[Stored data]:
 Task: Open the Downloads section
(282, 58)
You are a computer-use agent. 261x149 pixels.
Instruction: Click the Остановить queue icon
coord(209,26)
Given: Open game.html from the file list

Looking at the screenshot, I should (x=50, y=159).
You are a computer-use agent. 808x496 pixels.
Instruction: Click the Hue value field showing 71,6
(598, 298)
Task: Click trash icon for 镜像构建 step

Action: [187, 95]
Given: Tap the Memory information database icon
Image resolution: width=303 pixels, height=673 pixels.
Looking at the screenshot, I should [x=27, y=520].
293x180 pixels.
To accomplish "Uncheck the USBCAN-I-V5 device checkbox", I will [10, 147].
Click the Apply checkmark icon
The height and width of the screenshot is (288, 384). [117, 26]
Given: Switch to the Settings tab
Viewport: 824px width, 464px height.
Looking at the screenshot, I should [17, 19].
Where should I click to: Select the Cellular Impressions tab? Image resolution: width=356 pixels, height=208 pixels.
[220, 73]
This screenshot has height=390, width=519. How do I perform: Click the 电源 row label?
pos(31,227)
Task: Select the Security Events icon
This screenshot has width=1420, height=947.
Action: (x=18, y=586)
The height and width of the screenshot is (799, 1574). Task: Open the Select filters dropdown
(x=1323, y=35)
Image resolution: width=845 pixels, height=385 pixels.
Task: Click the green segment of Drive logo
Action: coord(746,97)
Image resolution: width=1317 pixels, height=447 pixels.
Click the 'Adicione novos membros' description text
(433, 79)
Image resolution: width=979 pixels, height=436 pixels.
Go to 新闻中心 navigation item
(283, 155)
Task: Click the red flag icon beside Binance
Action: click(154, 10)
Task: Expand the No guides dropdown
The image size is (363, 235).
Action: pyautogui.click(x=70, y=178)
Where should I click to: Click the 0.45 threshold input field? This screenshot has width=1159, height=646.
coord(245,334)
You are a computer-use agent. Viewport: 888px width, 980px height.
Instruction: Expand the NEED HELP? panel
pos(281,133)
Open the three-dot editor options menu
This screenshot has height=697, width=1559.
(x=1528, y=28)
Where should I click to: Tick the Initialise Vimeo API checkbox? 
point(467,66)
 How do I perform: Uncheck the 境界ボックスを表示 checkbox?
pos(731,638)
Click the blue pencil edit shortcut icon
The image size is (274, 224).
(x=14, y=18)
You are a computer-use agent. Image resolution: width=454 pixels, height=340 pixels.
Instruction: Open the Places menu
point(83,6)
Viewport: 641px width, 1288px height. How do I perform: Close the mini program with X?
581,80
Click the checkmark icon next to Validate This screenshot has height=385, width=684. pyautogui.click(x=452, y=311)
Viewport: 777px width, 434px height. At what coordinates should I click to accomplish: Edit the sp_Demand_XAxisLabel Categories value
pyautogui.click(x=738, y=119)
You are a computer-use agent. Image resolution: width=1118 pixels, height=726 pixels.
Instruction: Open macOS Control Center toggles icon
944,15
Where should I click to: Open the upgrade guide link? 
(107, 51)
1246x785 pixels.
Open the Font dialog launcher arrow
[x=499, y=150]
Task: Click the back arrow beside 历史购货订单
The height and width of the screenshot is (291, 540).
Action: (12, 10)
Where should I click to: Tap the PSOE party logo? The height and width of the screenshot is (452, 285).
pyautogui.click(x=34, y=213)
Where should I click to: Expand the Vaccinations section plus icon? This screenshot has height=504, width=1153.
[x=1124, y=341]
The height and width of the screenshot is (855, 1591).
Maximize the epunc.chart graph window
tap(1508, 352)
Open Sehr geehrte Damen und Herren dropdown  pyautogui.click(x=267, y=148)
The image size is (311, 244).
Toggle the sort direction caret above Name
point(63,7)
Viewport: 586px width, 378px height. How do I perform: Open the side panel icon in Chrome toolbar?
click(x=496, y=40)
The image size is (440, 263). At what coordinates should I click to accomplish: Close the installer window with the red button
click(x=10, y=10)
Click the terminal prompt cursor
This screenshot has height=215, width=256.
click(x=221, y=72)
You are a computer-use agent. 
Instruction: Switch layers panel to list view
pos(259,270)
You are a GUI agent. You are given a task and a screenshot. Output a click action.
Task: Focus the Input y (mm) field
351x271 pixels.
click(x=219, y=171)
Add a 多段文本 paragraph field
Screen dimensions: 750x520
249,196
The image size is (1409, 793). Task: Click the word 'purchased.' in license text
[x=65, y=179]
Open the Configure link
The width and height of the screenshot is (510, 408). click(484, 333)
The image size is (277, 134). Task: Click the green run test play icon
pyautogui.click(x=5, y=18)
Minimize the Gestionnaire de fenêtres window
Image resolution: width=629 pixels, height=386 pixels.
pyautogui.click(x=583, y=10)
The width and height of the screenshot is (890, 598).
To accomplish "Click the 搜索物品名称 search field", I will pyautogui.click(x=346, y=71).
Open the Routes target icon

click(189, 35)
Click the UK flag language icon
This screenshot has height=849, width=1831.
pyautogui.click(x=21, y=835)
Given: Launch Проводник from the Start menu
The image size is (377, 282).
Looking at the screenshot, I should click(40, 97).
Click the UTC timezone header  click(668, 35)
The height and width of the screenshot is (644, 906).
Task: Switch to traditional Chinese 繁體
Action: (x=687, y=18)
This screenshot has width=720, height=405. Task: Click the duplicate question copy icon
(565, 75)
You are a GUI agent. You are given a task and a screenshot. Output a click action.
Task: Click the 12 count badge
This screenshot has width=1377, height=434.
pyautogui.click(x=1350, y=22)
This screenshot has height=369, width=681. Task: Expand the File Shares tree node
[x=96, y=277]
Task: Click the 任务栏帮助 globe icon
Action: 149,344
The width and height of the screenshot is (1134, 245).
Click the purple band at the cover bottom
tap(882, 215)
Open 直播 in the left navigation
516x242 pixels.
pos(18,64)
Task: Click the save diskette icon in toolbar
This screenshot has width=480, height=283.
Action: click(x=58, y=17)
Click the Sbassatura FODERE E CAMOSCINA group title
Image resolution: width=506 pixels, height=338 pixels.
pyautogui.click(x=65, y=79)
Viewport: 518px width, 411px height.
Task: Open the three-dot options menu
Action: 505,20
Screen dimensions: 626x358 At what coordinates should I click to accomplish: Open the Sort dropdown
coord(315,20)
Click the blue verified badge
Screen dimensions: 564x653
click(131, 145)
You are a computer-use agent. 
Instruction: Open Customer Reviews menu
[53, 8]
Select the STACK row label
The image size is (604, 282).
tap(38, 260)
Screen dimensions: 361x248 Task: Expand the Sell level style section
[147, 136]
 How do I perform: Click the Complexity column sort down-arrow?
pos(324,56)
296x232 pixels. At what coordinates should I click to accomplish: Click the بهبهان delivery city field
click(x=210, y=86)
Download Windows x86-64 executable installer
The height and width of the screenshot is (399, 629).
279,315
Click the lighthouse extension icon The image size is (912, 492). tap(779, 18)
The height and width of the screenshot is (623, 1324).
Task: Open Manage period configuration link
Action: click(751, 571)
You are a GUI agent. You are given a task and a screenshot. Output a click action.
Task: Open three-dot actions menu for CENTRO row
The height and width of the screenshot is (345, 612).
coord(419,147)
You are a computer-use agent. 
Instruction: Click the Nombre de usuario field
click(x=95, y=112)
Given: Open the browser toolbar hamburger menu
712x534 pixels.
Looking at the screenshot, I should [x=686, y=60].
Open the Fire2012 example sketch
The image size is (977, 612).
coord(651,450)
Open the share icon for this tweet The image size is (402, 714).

[Task to complete]: Reproduce the data. Match each line exactly.

[Solution for this task]:
 Task: Open the Downloads section
(282, 58)
You are a computer-use agent. 261x149 pixels.
Instruction: Click the Остановить queue icon
coord(209,26)
Given: Open game.html from the file list

Looking at the screenshot, I should (x=50, y=159).
You are a computer-use agent. 808x496 pixels.
Instruction: Click the Hue value field showing 71,6
(598, 298)
Task: Click trash icon for 镜像构建 step

Action: [187, 95]
Given: Tap the Memory information database icon
Image resolution: width=303 pixels, height=673 pixels.
Looking at the screenshot, I should [x=27, y=520].
293x180 pixels.
To accomplish "Uncheck the USBCAN-I-V5 device checkbox", I will [10, 147].
Click the Apply checkmark icon
The height and width of the screenshot is (288, 384). [117, 26]
Given: Switch to the Settings tab
Viewport: 824px width, 464px height.
Looking at the screenshot, I should [17, 19].
Where should I click to: Select the Cellular Impressions tab? Image resolution: width=356 pixels, height=208 pixels.
[220, 73]
This screenshot has height=390, width=519. How do I perform: Click the 电源 row label?
pos(31,227)
Task: Select the Security Events icon
This screenshot has width=1420, height=947.
Action: (x=18, y=586)
The height and width of the screenshot is (799, 1574). Task: Open the Select filters dropdown
(x=1323, y=35)
Image resolution: width=845 pixels, height=385 pixels.
Task: Click the green segment of Drive logo
Action: coord(746,97)
Image resolution: width=1317 pixels, height=447 pixels.
Click the 'Adicione novos membros' description text
(433, 79)
Image resolution: width=979 pixels, height=436 pixels.
Go to 新闻中心 navigation item
(283, 155)
Task: Click the red flag icon beside Binance
Action: click(154, 10)
Task: Expand the No guides dropdown
The image size is (363, 235).
Action: pyautogui.click(x=70, y=178)
Where should I click to: Click the 0.45 threshold input field? This screenshot has width=1159, height=646.
coord(245,334)
You are a computer-use agent. Viewport: 888px width, 980px height.
Instruction: Expand the NEED HELP? panel
pos(281,133)
Open the three-dot editor options menu
This screenshot has height=697, width=1559.
(x=1528, y=28)
Where should I click to: Tick the Initialise Vimeo API checkbox? 
point(467,66)
 How do I perform: Uncheck the 境界ボックスを表示 checkbox?
pos(731,638)
Click the blue pencil edit shortcut icon
The image size is (274, 224).
(x=14, y=18)
You are a computer-use agent. Image resolution: width=454 pixels, height=340 pixels.
Instruction: Open the Places menu
point(83,6)
Viewport: 641px width, 1288px height. How do I perform: Close the mini program with X?
581,80
Click the checkmark icon next to Validate This screenshot has height=385, width=684. pyautogui.click(x=452, y=311)
Viewport: 777px width, 434px height. At what coordinates should I click to accomplish: Edit the sp_Demand_XAxisLabel Categories value
pyautogui.click(x=738, y=119)
You are a computer-use agent. Image resolution: width=1118 pixels, height=726 pixels.
Instruction: Open macOS Control Center toggles icon
944,15
Where should I click to: Open the upgrade guide link? 
(107, 51)
1246x785 pixels.
Open the Font dialog launcher arrow
[x=499, y=150]
Task: Click the back arrow beside 历史购货订单
The height and width of the screenshot is (291, 540).
Action: (12, 10)
Where should I click to: Tap the PSOE party logo? The height and width of the screenshot is (452, 285).
pyautogui.click(x=34, y=213)
Where should I click to: Expand the Vaccinations section plus icon? This screenshot has height=504, width=1153.
[x=1124, y=341]
The height and width of the screenshot is (855, 1591).
Maximize the epunc.chart graph window
tap(1508, 352)
Open Sehr geehrte Damen und Herren dropdown  pyautogui.click(x=267, y=148)
The image size is (311, 244).
Toggle the sort direction caret above Name
point(63,7)
Viewport: 586px width, 378px height. How do I perform: Open the side panel icon in Chrome toolbar?
click(x=496, y=40)
The image size is (440, 263). At what coordinates should I click to accomplish: Close the installer window with the red button
click(x=10, y=10)
Click the terminal prompt cursor
This screenshot has height=215, width=256.
click(x=221, y=72)
You are a computer-use agent. 
Instruction: Switch layers panel to list view
pos(259,270)
You are a GUI agent. You are given a task and a screenshot. Output a click action.
Task: Focus the Input y (mm) field
351x271 pixels.
click(x=219, y=171)
Add a 多段文本 paragraph field
Screen dimensions: 750x520
249,196
The image size is (1409, 793). Task: Click the word 'purchased.' in license text
[x=65, y=179]
Open the Configure link
The width and height of the screenshot is (510, 408). click(484, 333)
The image size is (277, 134). Task: Click the green run test play icon
pyautogui.click(x=5, y=18)
Minimize the Gestionnaire de fenêtres window
Image resolution: width=629 pixels, height=386 pixels.
pyautogui.click(x=583, y=10)
The width and height of the screenshot is (890, 598).
To accomplish "Click the 搜索物品名称 search field", I will pyautogui.click(x=346, y=71).
Open the Routes target icon

click(189, 35)
Click the UK flag language icon
This screenshot has height=849, width=1831.
pyautogui.click(x=21, y=835)
Given: Launch Проводник from the Start menu
The image size is (377, 282).
Looking at the screenshot, I should click(40, 97).
Click the UTC timezone header  click(668, 35)
The height and width of the screenshot is (644, 906).
Task: Switch to traditional Chinese 繁體
Action: (x=687, y=18)
This screenshot has width=720, height=405. Task: Click the duplicate question copy icon
(565, 75)
You are a GUI agent. You are given a task and a screenshot. Output a click action.
Task: Click the 12 count badge
This screenshot has width=1377, height=434.
pyautogui.click(x=1350, y=22)
This screenshot has height=369, width=681. Task: Expand the File Shares tree node
[x=96, y=277]
Task: Click the 任务栏帮助 globe icon
Action: 149,344
The width and height of the screenshot is (1134, 245).
Click the purple band at the cover bottom
tap(882, 215)
Open 直播 in the left navigation
516x242 pixels.
pos(18,64)
Task: Click the save diskette icon in toolbar
This screenshot has width=480, height=283.
Action: click(x=58, y=17)
Click the Sbassatura FODERE E CAMOSCINA group title
Image resolution: width=506 pixels, height=338 pixels.
pyautogui.click(x=65, y=79)
Viewport: 518px width, 411px height.
Task: Open the three-dot options menu
Action: 505,20
Screen dimensions: 626x358 At what coordinates should I click to accomplish: Open the Sort dropdown
coord(315,20)
Click the blue verified badge
Screen dimensions: 564x653
click(131, 145)
You are a computer-use agent. 
Instruction: Open Customer Reviews menu
[53, 8]
Select the STACK row label
The image size is (604, 282).
tap(38, 260)
Screen dimensions: 361x248 Task: Expand the Sell level style section
[147, 136]
 How do I perform: Click the Complexity column sort down-arrow?
pos(324,56)
296x232 pixels. At what coordinates should I click to accomplish: Click the بهبهان delivery city field
click(x=210, y=86)
Download Windows x86-64 executable installer
The height and width of the screenshot is (399, 629).
279,315
Click the lighthouse extension icon The image size is (912, 492). tap(779, 18)
The height and width of the screenshot is (623, 1324).
Task: Open Manage period configuration link
Action: click(751, 571)
You are a GUI agent. You are given a task and a screenshot. Output a click action.
Task: Open three-dot actions menu for CENTRO row
The height and width of the screenshot is (345, 612).
coord(419,147)
You are a computer-use agent. 
Instruction: Click the Nombre de usuario field
click(x=95, y=112)
Given: Open the browser toolbar hamburger menu
712x534 pixels.
Looking at the screenshot, I should [x=686, y=60].
Open the Fire2012 example sketch
The image size is (977, 612).
coord(651,450)
Open the share icon for this tweet The image size is (402, 714).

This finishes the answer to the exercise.